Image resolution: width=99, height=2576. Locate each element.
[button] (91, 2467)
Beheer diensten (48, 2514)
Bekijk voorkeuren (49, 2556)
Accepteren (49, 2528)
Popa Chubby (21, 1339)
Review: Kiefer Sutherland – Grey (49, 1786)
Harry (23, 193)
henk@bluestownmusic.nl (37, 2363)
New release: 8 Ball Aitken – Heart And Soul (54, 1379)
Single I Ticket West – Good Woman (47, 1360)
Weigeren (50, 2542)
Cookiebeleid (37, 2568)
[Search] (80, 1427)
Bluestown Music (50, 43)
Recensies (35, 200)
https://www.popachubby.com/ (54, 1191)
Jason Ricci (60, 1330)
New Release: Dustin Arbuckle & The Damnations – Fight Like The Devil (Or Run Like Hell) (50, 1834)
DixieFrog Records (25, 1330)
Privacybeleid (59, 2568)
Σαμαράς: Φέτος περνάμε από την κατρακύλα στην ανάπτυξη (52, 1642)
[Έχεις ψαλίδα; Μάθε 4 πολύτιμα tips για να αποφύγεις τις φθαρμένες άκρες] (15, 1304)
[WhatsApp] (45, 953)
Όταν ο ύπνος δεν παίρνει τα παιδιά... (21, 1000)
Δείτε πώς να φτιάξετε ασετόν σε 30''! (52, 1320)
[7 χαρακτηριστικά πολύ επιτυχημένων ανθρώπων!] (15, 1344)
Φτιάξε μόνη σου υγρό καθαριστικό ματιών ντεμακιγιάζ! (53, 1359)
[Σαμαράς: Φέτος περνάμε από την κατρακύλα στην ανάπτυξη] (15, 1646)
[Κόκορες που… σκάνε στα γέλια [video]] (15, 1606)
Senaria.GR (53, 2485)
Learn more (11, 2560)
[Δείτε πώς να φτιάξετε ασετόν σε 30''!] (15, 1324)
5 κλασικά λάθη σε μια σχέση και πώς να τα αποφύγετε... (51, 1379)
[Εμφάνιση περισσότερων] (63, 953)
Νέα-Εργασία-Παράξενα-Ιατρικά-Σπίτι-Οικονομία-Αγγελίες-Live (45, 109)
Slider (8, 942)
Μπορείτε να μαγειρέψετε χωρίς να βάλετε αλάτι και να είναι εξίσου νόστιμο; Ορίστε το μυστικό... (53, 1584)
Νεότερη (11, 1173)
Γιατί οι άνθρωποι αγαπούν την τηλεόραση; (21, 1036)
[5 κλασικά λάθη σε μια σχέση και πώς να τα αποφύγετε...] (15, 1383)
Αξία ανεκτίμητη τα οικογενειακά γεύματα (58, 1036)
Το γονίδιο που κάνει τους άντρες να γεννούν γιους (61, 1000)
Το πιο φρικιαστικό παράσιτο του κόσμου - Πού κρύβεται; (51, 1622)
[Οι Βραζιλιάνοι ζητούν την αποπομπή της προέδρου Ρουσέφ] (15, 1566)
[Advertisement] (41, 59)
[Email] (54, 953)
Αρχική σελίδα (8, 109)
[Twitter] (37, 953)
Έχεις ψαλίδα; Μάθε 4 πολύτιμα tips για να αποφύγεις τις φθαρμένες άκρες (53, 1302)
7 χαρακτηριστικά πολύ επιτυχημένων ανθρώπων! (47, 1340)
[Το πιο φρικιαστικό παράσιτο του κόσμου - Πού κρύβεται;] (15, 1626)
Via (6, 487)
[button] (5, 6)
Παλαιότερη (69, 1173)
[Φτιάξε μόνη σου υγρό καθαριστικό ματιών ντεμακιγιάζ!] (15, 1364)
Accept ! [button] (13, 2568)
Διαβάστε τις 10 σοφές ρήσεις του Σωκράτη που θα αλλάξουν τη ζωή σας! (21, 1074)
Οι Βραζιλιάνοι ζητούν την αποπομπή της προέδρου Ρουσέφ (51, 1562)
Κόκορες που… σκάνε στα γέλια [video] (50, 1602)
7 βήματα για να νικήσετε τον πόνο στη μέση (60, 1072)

# [What you have to do]
Exactly the lines from the one with "[Twitter] (37, 953)" through the last line of the listing above must make up your answer.

# [Written answer]
[Twitter] (37, 953)
Έχεις ψαλίδα; Μάθε 4 πολύτιμα tips για να αποφύγεις τις φθαρμένες άκρες (53, 1302)
7 χαρακτηριστικά πολύ επιτυχημένων ανθρώπων! (47, 1340)
[Το πιο φρικιαστικό παράσιτο του κόσμου - Πού κρύβεται;] (15, 1626)
Via (6, 487)
[button] (5, 6)
Παλαιότερη (69, 1173)
[Φτιάξε μόνη σου υγρό καθαριστικό ματιών ντεμακιγιάζ!] (15, 1364)
Accept ! [button] (13, 2568)
Διαβάστε τις 10 σοφές ρήσεις του Σωκράτη που θα αλλάξουν τη ζωή σας! (21, 1074)
Οι Βραζιλιάνοι ζητούν την αποπομπή της προέδρου Ρουσέφ (51, 1562)
Κόκορες που… σκάνε στα γέλια [video] (50, 1602)
7 βήματα για να νικήσετε τον πόνο στη μέση (60, 1072)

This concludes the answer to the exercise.